Im Allgemeinen sollten Sie die Codeausführung bevorzugen, wenn sie Ihren Anwendungsfall abdecken kann. Die Codeausführung ist einfacher zu verwenden (Sie müssen sie nur aktivieren) und führt zu einer einzigen GenerateContent-Anfrage. Für den Funktionsaufruf ist eine zusätzliche GenerateContent-Anfrage erforderlich, um die Ausgabe von jedem Funktionsaufruf zurückzusenden.

In den meisten Fällen sollten Sie den Funktionsaufruf verwenden, wenn Sie eigene Funktionen haben, die Sie lokal ausführen möchten. Die Codeausführung sollten Sie verwenden, wenn die API Python-Code für Sie schreiben und ausführen und das Ergebnis zurückgeben soll.

Abrechnung

Für die Aktivierung der Codeausführung über die Gemini API fallen keine zusätzlichen Kosten an.

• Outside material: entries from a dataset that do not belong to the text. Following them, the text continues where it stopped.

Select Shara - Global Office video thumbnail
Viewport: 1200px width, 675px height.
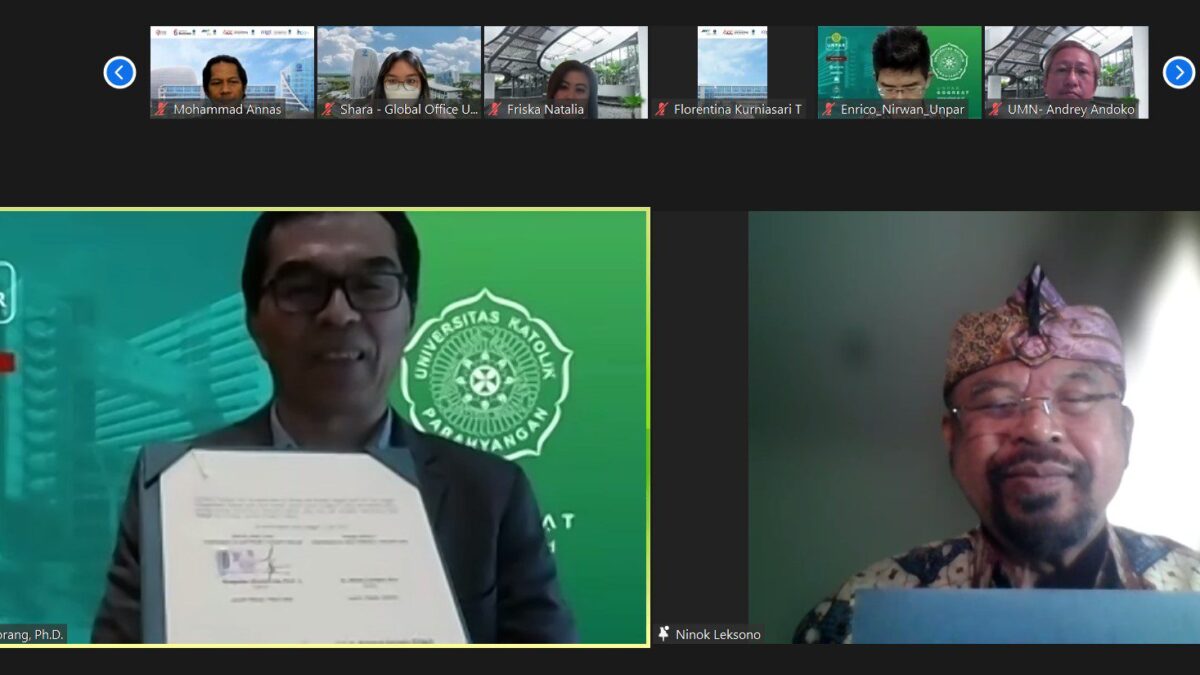tap(399, 65)
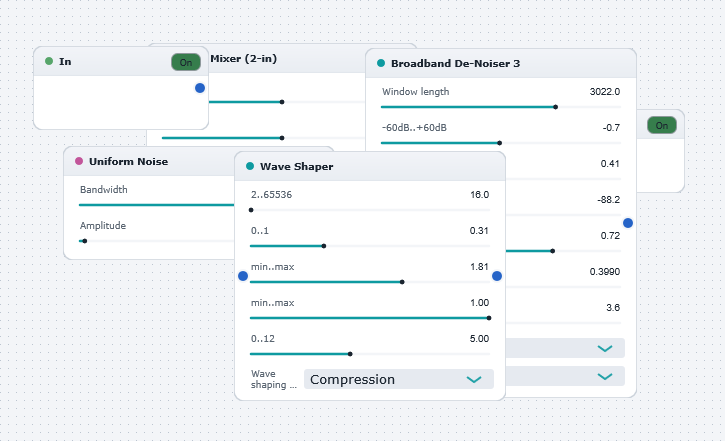Click the -60dB..+60dB slider handle

click(499, 143)
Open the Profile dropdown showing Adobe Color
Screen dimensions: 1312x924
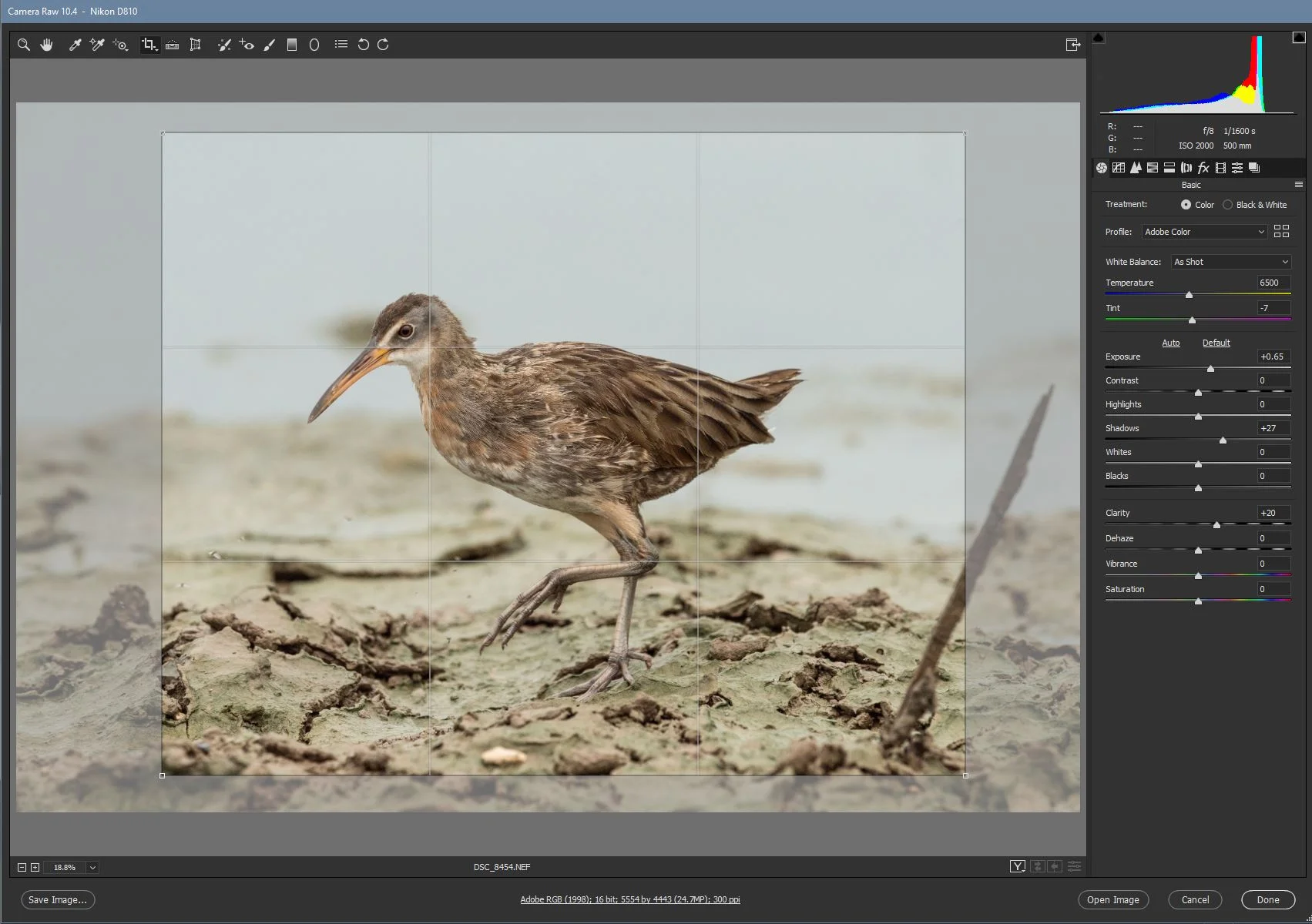1203,232
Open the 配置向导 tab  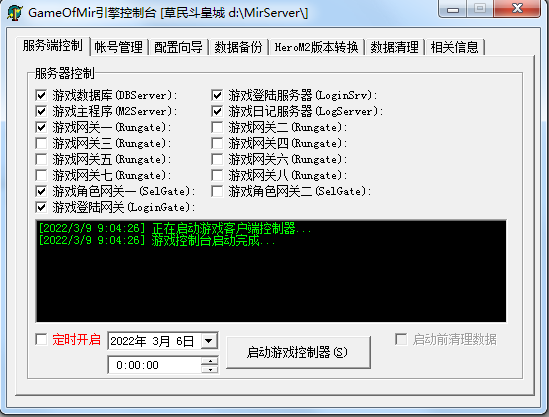[x=179, y=47]
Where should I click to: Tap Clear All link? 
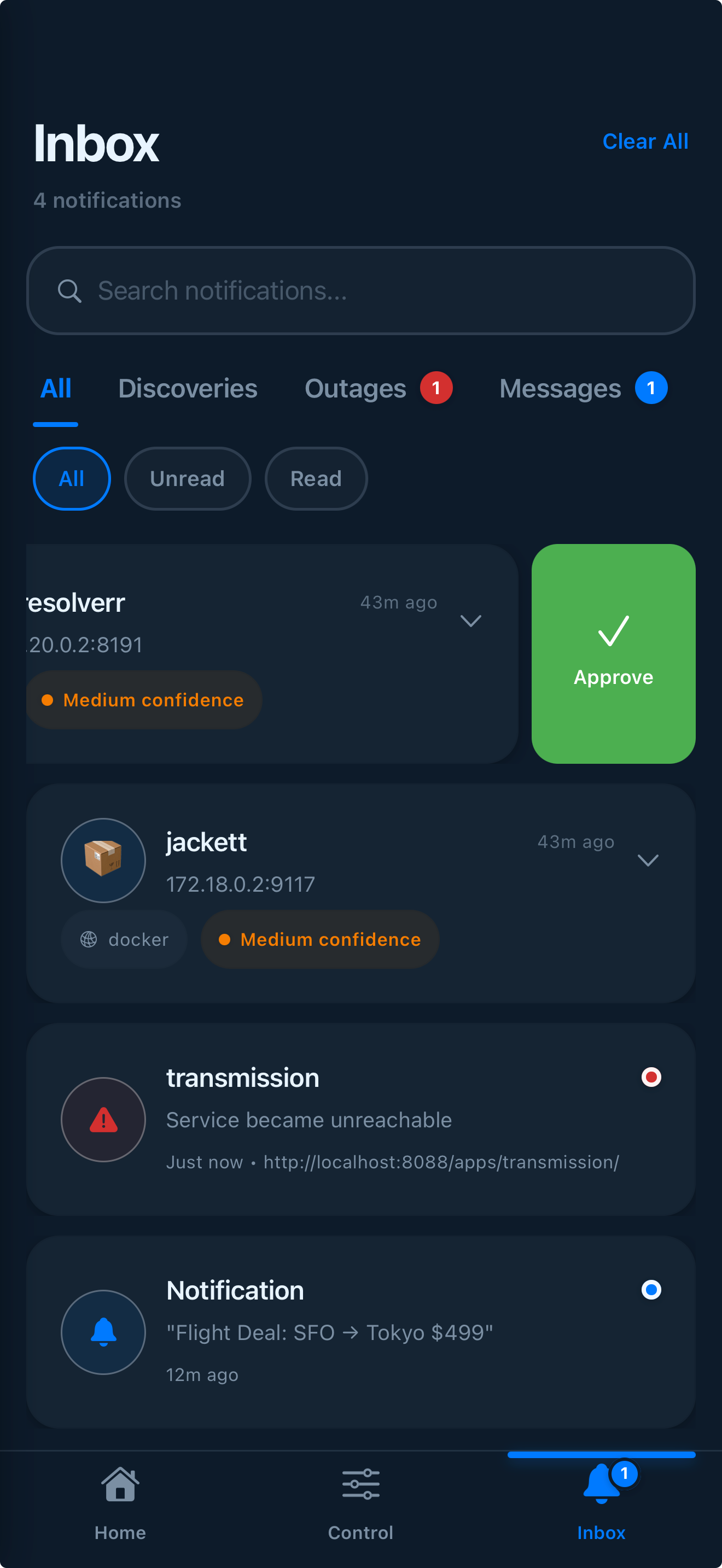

Die Abrechnung erfolgt zum aktuellen Preis für Eingabe- und Ausgabetokens, je nachdem, welches Gemini-Modell Sie verwenden.

Hier sind einige weitere Informationen zur Abrechnung der Codeausführung:

  • Sie werden nur einmal für die Eingabetokens in Rechnung gestellt, die Sie an das Modell übergeben, und für die Zwischen-Eingabetokens, die vom Codeausführungstool verwendet werden.
  • Sie werden für die endgültigen Ausgabetokens in Rechnung gestellt, die in der API-Antwort an Sie zurückgegeben werden.

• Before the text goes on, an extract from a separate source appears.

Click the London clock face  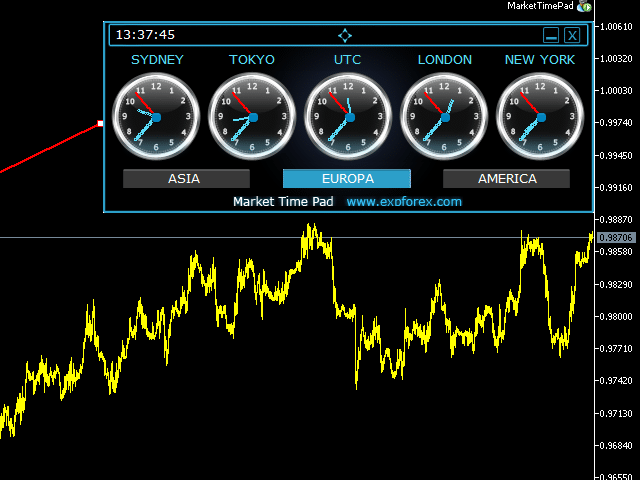[444, 117]
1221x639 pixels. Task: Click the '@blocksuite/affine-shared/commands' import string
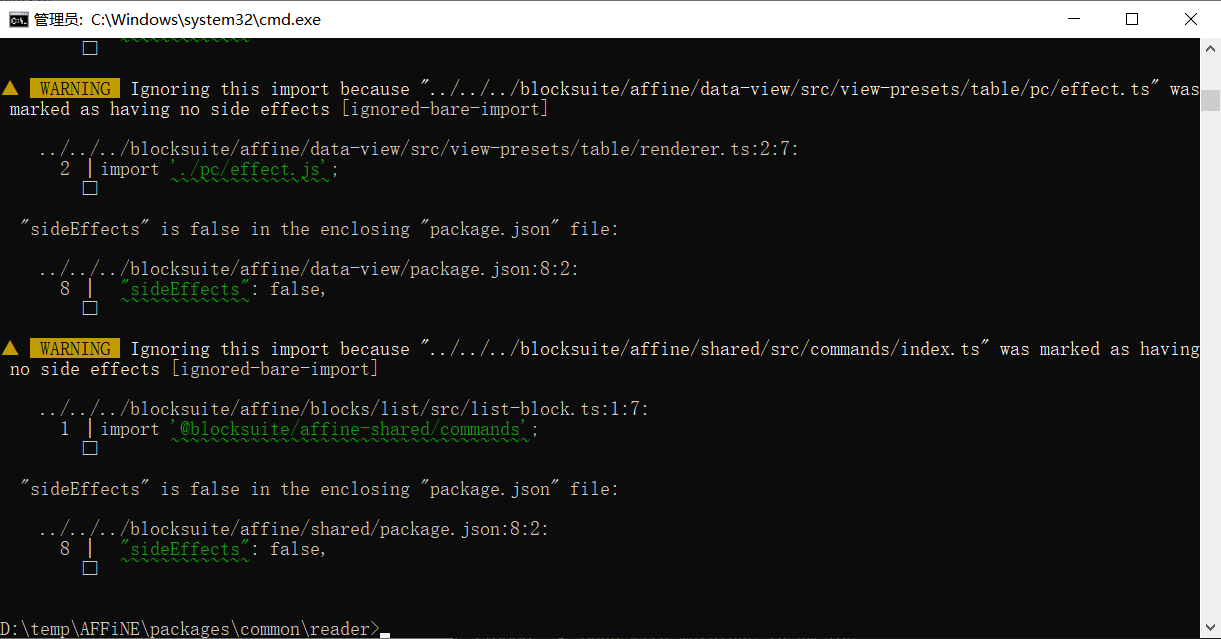(350, 430)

Diagramm des Abrechnungsablaufs für die Nutzung des Codeausführungstools, wie im folgenden Text beschrieben.

  • Die Abrechnung erfolgt zum aktuellen Preis für Eingabe- und Ausgabetokens, je nachdem, welches Gemini-Modell Sie verwenden.
  • Wenn Gemini die Codeausführung beim Generieren Ihrer Antwort verwendet, werden der ursprüngliche Prompt, der generierte Code und das Ergebnis des ausgeführten Codes als Zwischentokens gekennzeichnet und als Eingabetokens in Rechnung gestellt.
  • Gemini generiert dann eine Zusammenfassung und gibt den generierten Code, das Ergebnis des ausgeführten Codes und die endgültige Zusammenfassung zurück. Diese werden als Ausgabetokens in Rechnung gestellt.
  • Die Gemini API enthält in der API-Antwort eine Anzahl von Zwischentokens, sodass Sie alle zusätzlichen Eingabetokens im Blick behalten können, die über die in Ihrem ursprünglichen Prompt angegebenen hinausgehen.

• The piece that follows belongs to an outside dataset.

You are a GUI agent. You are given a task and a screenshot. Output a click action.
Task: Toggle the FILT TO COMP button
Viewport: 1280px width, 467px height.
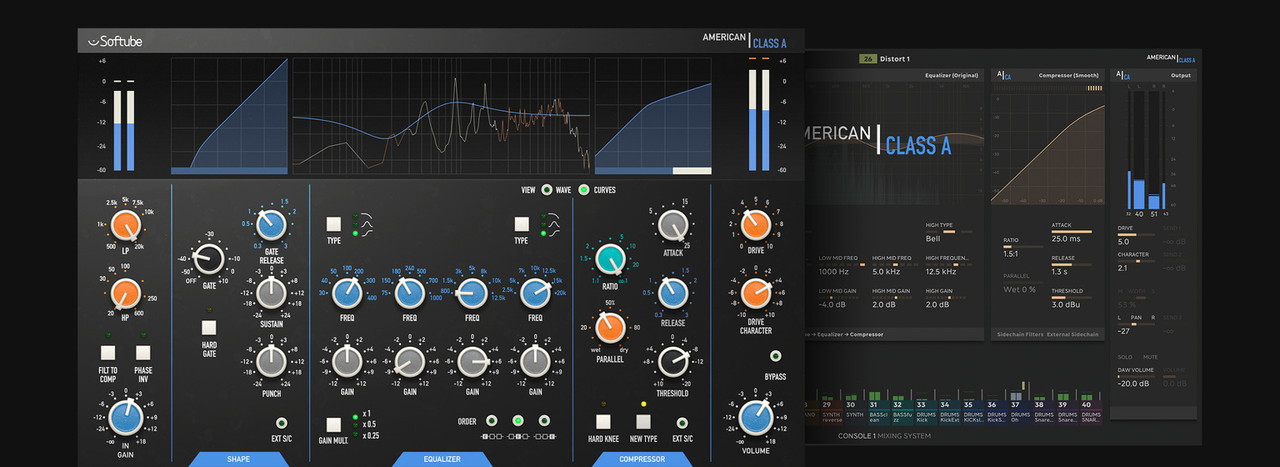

Der generierte Code kann sowohl Text- als auch multimodale Ausgaben wie Bilder enthalten.

Beschränkungen

  • Das Modell kann nur Code generieren und ausführen. Es kann keine anderen Artefakte wie Mediendateien zurückgeben.
  • Das Codeausführungstool unterstützt keine Datei-URIs als Eingabe/Ausgabe. Das Codeausführungstool unterstützt jedoch die Dateieingabe und die Grafikausgabe als Inline-Bytes. Mit diesen Eingabe- und Ausgabefunktionen können Sie CSV- und Textdateien hochladen, Fragen zu den Dateien stellen und Matplotlib-Diagramme als Teil des Codeausführungsergebnisses generieren lassen. Die unterstützten MIME-Typen für Inline-Bytes sind .cpp, .csv, .java, .jpeg, .js, .png, .py, .ts und .xml.
  • Die Codeausführung kann maximal 30 Sekunden dauern, bevor eine Zeitüberschreitung auftritt.
  • In einigen Fällen kann die Aktivierung der Codeausführung zu Regressionen in anderen Bereichen der Modellausgabe führen (z. B. beim Schreiben einer Geschichte).